Dr Phin ruled out the suggestion that the virus is “Covid 2” and explained there are “striking differences” between the viruses.
Those include having an effective vaccine for monkeypox, no asymptomatic phase of the virus, and is easier to identify.
“I’ve no doubt that when the UKHSA (UK Health Security Agency) update the figures today, you will see that will have increased and reasonably substantially,” he told a briefing on Monday.
“The infection itself, it’s not common, it’s associated with close contact and the close contact can either be through broken skin, through mucus membranes or through inhalation of droplets.
“Or sometimes the sort of dander, the skin that you can get accumulating on surfaces, so we call them fomites.”

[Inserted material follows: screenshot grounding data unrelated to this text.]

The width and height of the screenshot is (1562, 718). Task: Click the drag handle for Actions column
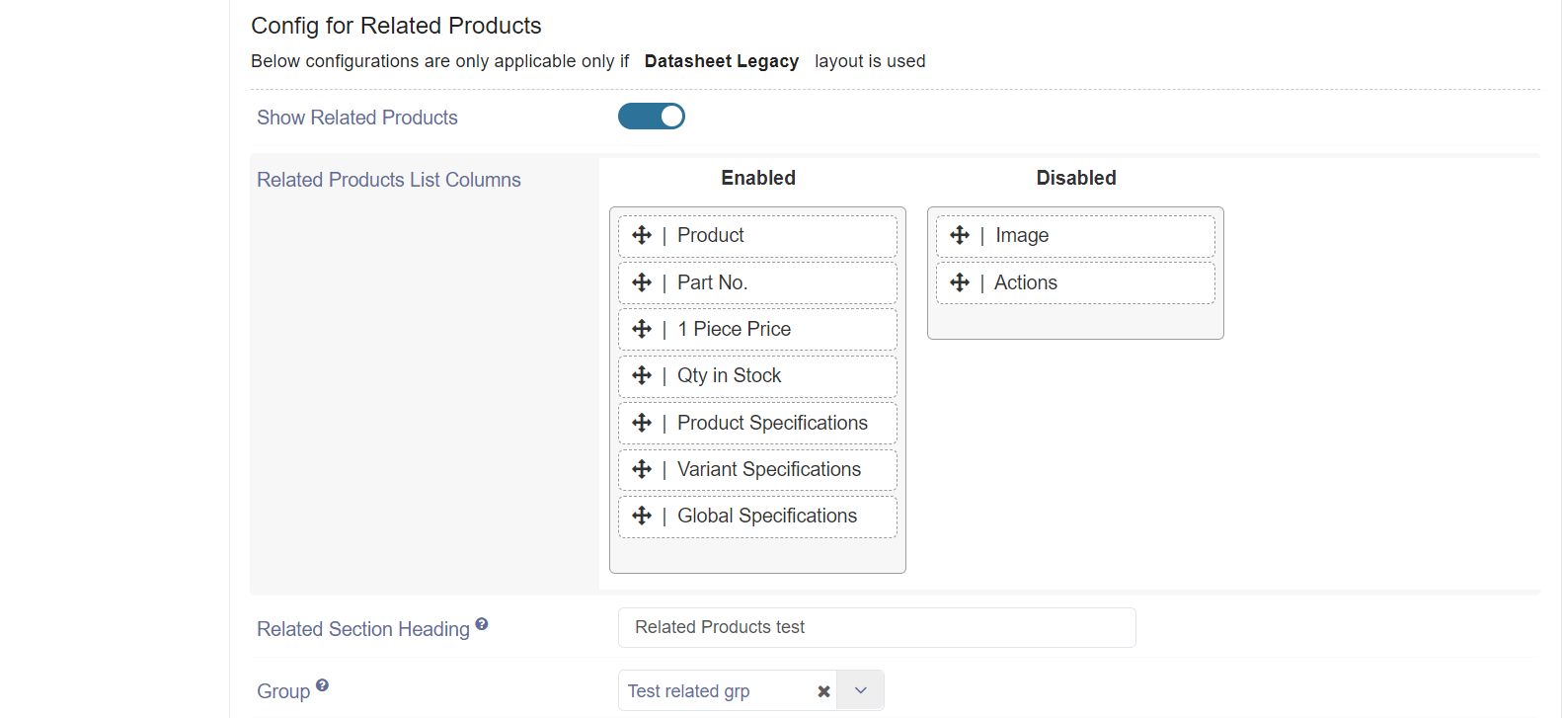click(x=960, y=282)
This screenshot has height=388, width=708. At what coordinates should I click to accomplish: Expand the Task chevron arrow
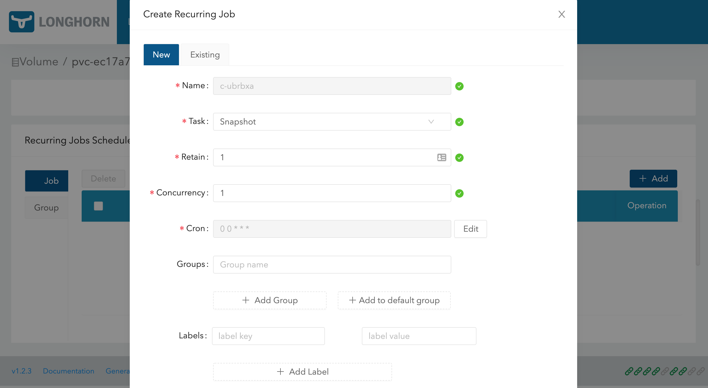pyautogui.click(x=431, y=122)
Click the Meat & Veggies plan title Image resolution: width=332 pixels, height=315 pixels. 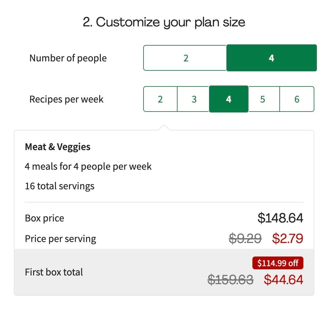(x=57, y=147)
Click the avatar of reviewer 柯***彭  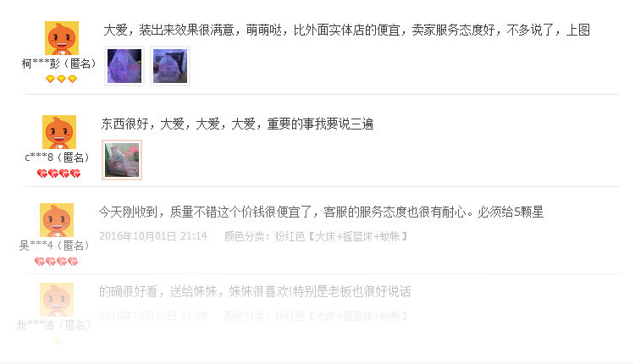[62, 38]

Dr Phin outlined that the key issue around transmission of the virus is through close contact.
He said: “It’s close contact that’s the key issue and once someone is exposed, the incubation period, depending on which group you read, it’s either between five and 14, seven and 21.
“But we’re in that broad range of about a week to three weeks, with most appearing in the first two weeks.”
The public health official explained that those who are immunosuppressed could experience a more serious condition.
“The people that are most susceptible and obviously could get potentially more serious illness are people that are immunosuppressed, people like pregnant women,” he said.
“So that sort of particular group where immunosuppression may be a feature either of their treatment, the diseases, or their conditons.
“And in those people you can see a more serious condition.”
Dr Phin set out the chances of transmission in a crowded place, if someone had symptoms.
“If you were living on your own, you didn’t see anyone, then fine, it wouldn’t spread,” he said.
“But if you were part of a crowd, and let’s say you had these vesicles on your hand or your arms, or your face, and no one noticed and you were brushing up against them, then there’s a fairly strong likelihood that it’s possible that transmission would occur.
“So it’s more to do with close nature of transmission, and that really depends on the situation in which the cases present.”
Where did monkeypox come from?
The virus was first identified in 1958 in the Congo, in Central Africa.
It was identified in a group of monkeys who were part of some small pox work.
The virus was first identified in humans in the 1970s.
In Central and Western Africa, rodents and small mammals are the source of transmission.
There was a monkeypox outbreak in the US back in 2003, which investigators determined was caused by a shipment of animals from Ghana to Texas.
The variant that has been identified in the UK is from West Africa, a milder form of the disease.